_Task goal_: Every record is to be transcribed exactly as written.

_Supplied data_:
------
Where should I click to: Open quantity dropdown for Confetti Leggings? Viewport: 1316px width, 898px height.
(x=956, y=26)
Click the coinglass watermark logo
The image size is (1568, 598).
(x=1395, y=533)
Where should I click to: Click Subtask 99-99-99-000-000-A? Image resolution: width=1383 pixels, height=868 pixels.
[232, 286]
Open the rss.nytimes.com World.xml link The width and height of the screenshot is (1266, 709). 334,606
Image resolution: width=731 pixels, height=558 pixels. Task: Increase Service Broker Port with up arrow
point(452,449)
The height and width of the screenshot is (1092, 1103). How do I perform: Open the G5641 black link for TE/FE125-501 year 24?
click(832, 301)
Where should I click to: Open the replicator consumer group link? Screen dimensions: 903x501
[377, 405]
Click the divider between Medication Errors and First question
------
_Solution for this task_:
Where should I click to: Open quantity dropdown for Confetti Leggings? Viewport: 1316px width, 898px height.
(x=956, y=26)
Click the coinglass watermark logo
The image size is (1568, 598).
(x=1395, y=533)
Where should I click to: Click Subtask 99-99-99-000-000-A? Image resolution: width=1383 pixels, height=868 pixels.
[232, 286]
Open the rss.nytimes.com World.xml link The width and height of the screenshot is (1266, 709). 334,606
Image resolution: width=731 pixels, height=558 pixels. Task: Increase Service Broker Port with up arrow
point(452,449)
The height and width of the screenshot is (1092, 1103). How do I perform: Open the G5641 black link for TE/FE125-501 year 24?
click(832, 301)
Where should I click to: Open the replicator consumer group link? Screen dimensions: 903x501
[377, 405]
Click the divider between Medication Errors and First question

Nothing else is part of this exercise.